Alcuni pensarono che si trattasse di torce accese posizionate su zattere alla deriva. L’ipotesi ispirò il navigatore che chiamo l’arcipelago “Terra del Fuoco”. Le cronache raccontano di un terribile avvenimento accaduto molti secoli dopo, e che ancora oggi rimane avvolto nel mistero.
Nel mese di ottobre del 1913, i marinai a bordo di una nave britannica avvistarono un vascello sconosciuto alla deriva. Quando abbordarono la nave, i marinai scoprirono che il ponte della nave era completamente marcio e, con loro sommo orrore, scoprirono 20 scheletri che presumibilmente rappresentavano quello che rimaneva dell’equipaggio originario.

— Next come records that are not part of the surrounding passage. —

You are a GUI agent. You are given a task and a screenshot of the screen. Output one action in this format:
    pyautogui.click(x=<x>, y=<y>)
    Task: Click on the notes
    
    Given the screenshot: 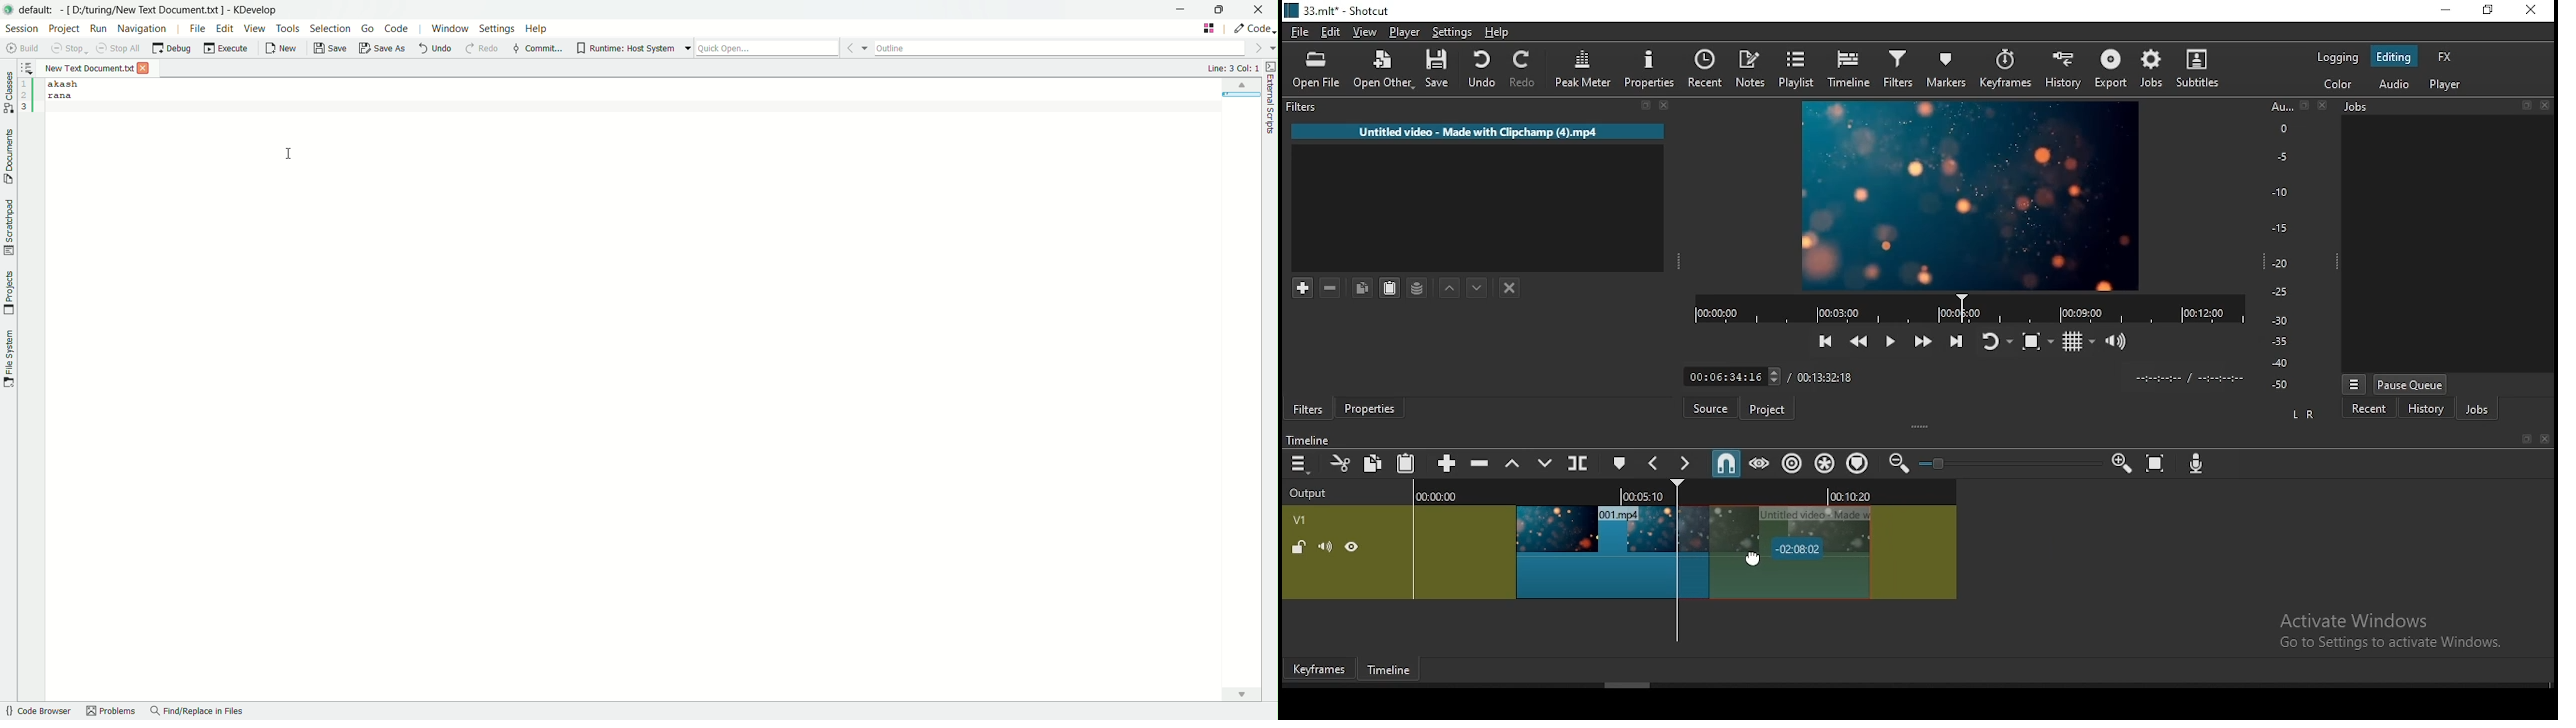 What is the action you would take?
    pyautogui.click(x=1753, y=69)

Gli scheletri erano stati ritrovati seduti nella maniera usuale, nella postura di chi è impegnato in una lunga, quanto noiosa, traversata oceanica. Tutte le merci e le attrezzature della nave erano rimaste intatte e nulla fuori posto. I documenti ritrovati a bordo rivelarono che la nave era partita da un porto della Nuova Zelanda 23 anni prima, in direzione di Londra, con un carico di lane e carne congelata.
Cosa sia successo alla nave e al suo equipaggio rimane ancora un mistero. Tuttavia, incontri con navi “fantasma” o con cimiteri galleggianti non sono così rare in mare aperto.

Il Triangolo del Michigan

Non solo il mare custodisce segreti e luoghi misteriosi. Il lago Michigan negli Stati Uniti, per esempio, è stato teatro di numerosi avvistamenti di oggetti misteriosi e di aerei fantasma.
Secondo quanto scrive Dwight Bower, uno storico marino, nel suo libro “Strange Adventures of the Great Lakes”, la leggenda del Triangolo del Michigan nacque nel 1937, quando il capitano George Donner scomparve misteriosamente dalla cabina del bastimento durante una consegna di routine di carbone.
Pare che il capitano avesse precisato di voler essere svegliato nel momento in cui la nave avesse raggiunto il porto. Ma quando i suoi uomini si recarono nella sua cabina non riuscirono a trovarlo, nonostante la sua porta fosse chiusa dall’interno.
Tredici anni dopo, il 23 giugno 1950, il volo 2051 della Northwes Airlines, un DC-4 in servizio tra New York e Seattle con 55 passeggeri a bordo, scomparve nel nulla nel cuore della notte, nel momento in cui si trovava a passare sul Triangolo del Michigan a 1100 metri di altezza.
In un primo momento si penso che l’aereo fosse precipitato nel lago, ma le ricerche dei sommozzatori diedero esito negativo. Ancora oggi il relitto non è stato ritrovato, nonostante la Shipwreck Research Associates organizzi annualmente una ricerca approfondita per cercare di spiegare l’incidente.